Support for climate ‘civil disobedience’

Friends participate in the 'Extinction Rebellion' movement

Quakers are upholding Friends’ decisions to take part in a campaign of civil disobedience as part of their witness against climate change. Several Friends took part in the ‘declaration of rebellion’ rally on 31 October in Parliament Square, London, to launch the ‘Extinction Rebellion’ movement’s campaign, which aims to ‘force governments to enter world-war two-level mobilisation mode, in response to climate breakdown and ecological crisis’.

Two Quakers – Ian Bray and Liam Geary-Bautch – were arrested at the rally for ‘locking on’, which is when protestors lie on a road chained together.

Fifteen people were arrested overall, with around 1,000 people attending. The Quaker Green MEP Molly Scott Cato also spoke at the event, coinciding with her article about the action in the Guardian.

Huddersfield Friends are supporting Ian Bray’s action, which he tested as a concern at the Meeting and was minuted.

He told the Friend: ‘The dire situation we’re in isn’t being acknowledged by the government or state.

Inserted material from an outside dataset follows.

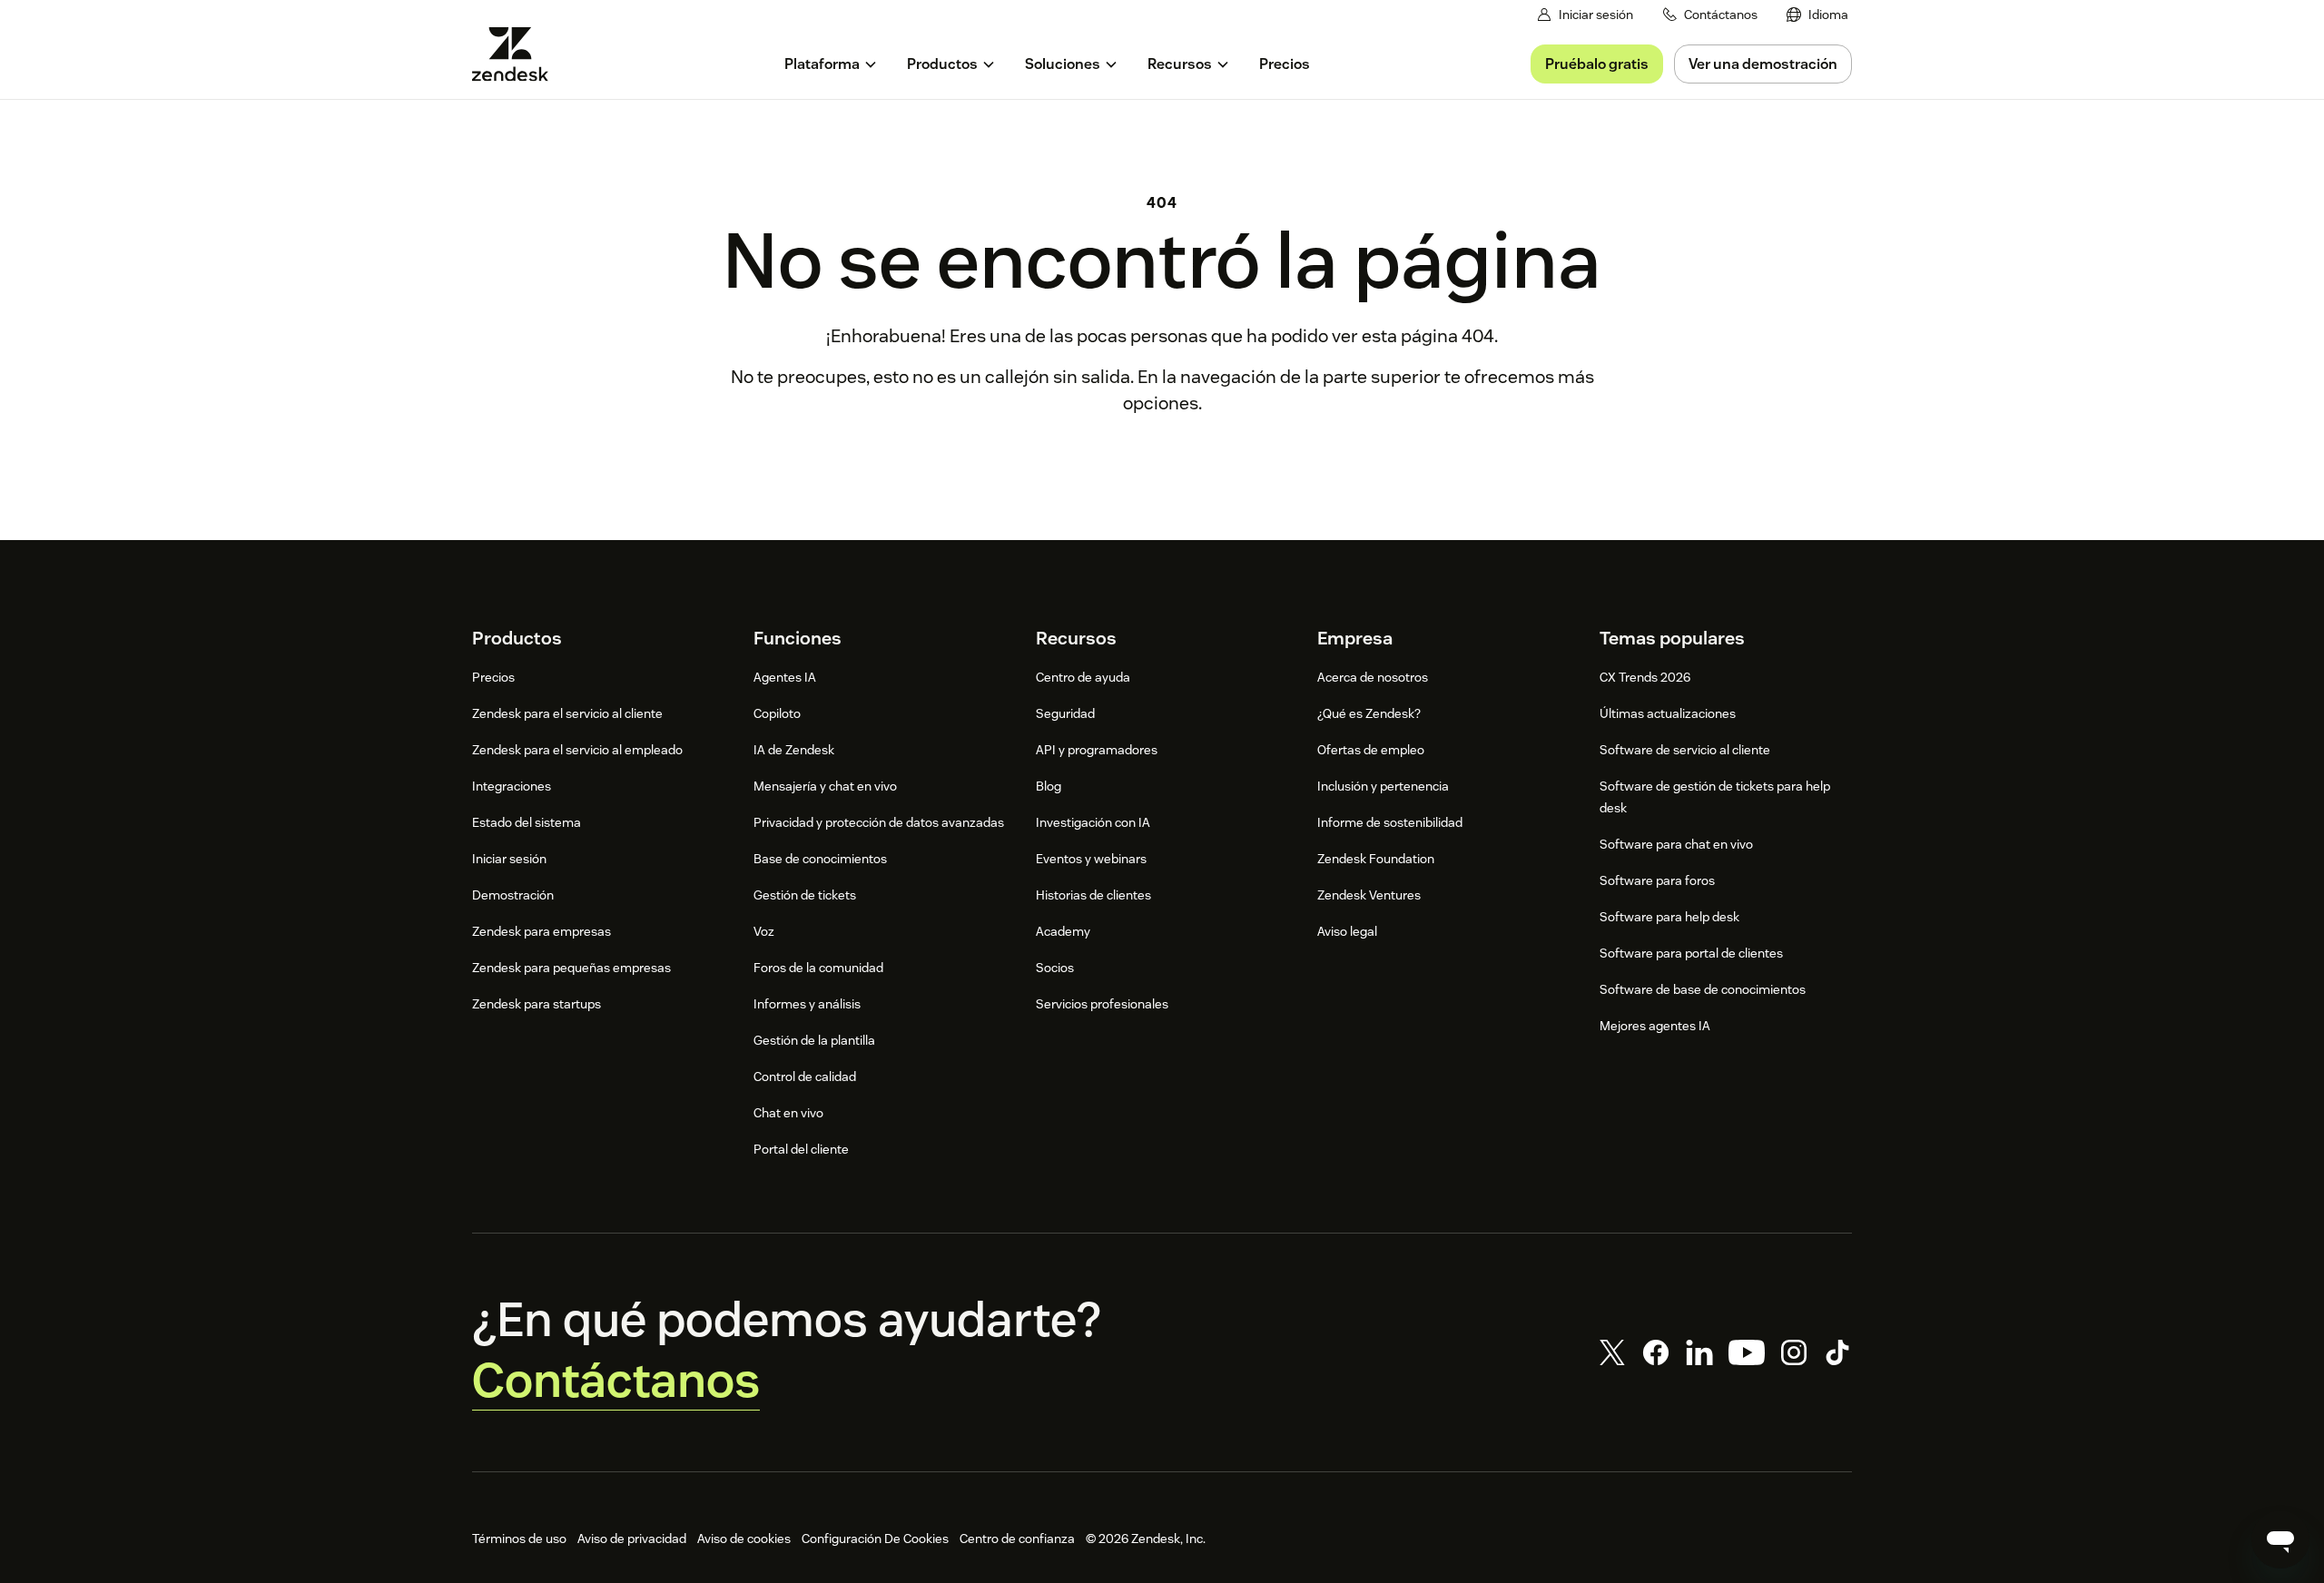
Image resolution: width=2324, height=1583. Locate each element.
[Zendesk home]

It’s the whole institution. The media doesn’t report it, the politician’s don’t act. We’re trying to call out all these things.’

He added: ‘The rally was more successful than we anticipated because big names came on board. The journalist George Monbiot stood in the road and made a declaration. His involvement meant that news of the rally was pumped out to his thousands of Twitter followers.’

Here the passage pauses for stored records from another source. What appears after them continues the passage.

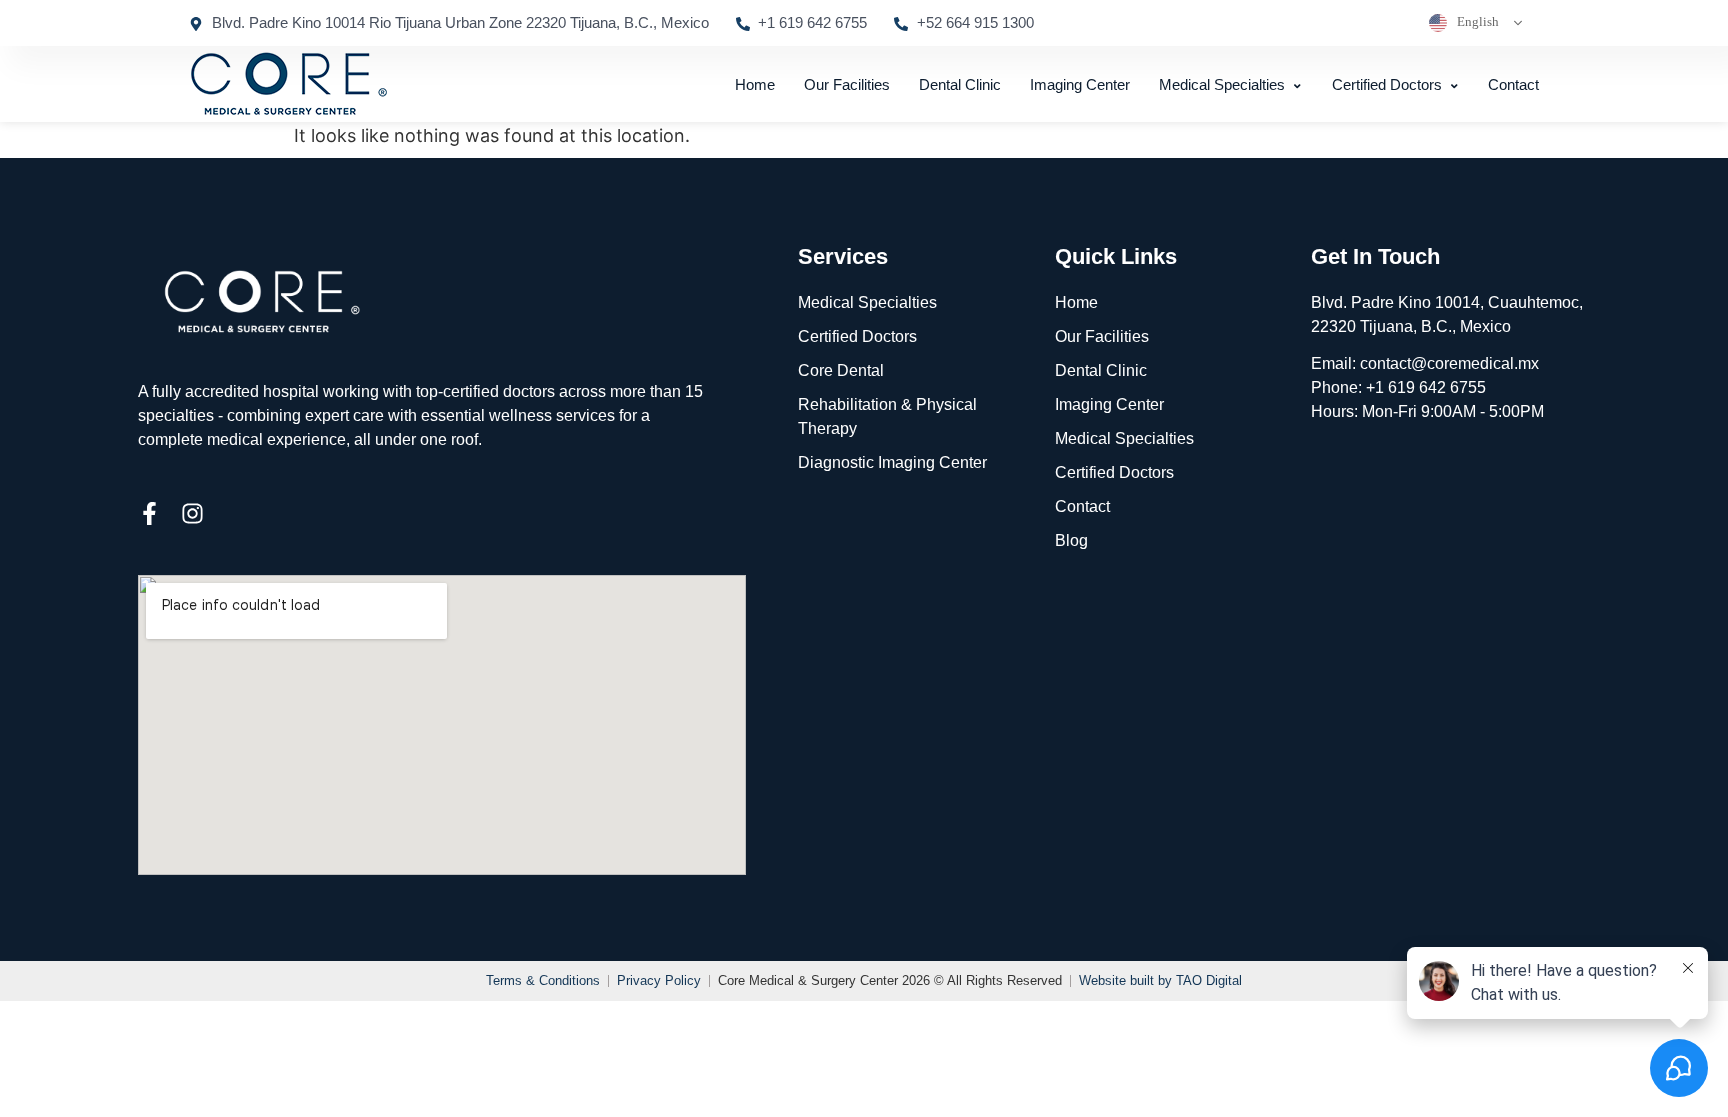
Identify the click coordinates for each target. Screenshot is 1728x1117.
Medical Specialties (1222, 84)
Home (755, 84)
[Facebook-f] (149, 513)
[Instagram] (192, 513)
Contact (1513, 84)
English (1476, 21)
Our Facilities (847, 84)
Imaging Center (1080, 84)
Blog (1071, 540)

Sue Hampton, from Berkhamsted Meeting, also attended the rally. She said: ‘The gathering in sunshine was remarkable for its emotion (most of us cried at least once or twice), the quality of the speeches (including Greta Thunberg, Molly Scott Cato, Clive Lewis and Rupert Read), but also for the peaceful spirituality. “Love” was at the core of the message. When we moved into the road in front of the Houses of Parliament, we did so quietly, with purpose and solidarity, singing.’

Rowan Williams, the former Archbishop of Canterbury, signed a letter backing the event saying: ‘The “social contract” has been broken… [and] it is therefore not only our right, but our moral duty to bypass the government’s inaction and flagrant dereliction of duty, and to rebel to defend life itself.’

Britain Yearly Meeting (BYM) tweeted on the day of the rally: ‘Upholding all those acting under concern and standing up for the planet today’, along with an Extinction Rebellion hashtag.

The movement is planning a sit-in protest in Parliament Square on 17 November. According to the ‘declaration of rebellion’: ‘If the government does not respond seriously to the Extinction Rebellion’s demands, civil disobedience will commence from 12 November.’

Ian Bray told the Friend he plans to campaign nonviolently until he is arrested and put in jail. He said: ‘The whole spirit is not about attacking individuals but about doing things in a Quakerly way. We seek to have good relationships with the police – we’re not adversorial, and principally and strategically, we are nonviolent.’

However, peace activist Gabriel Carlyle, writing in Peace News, said he was ‘sceptical’ about the movement, as the demands are ‘pretty vague’ and ‘utopian’ and have no ‘intermediate stepping-stone-goals on the way to winning any of these demands’.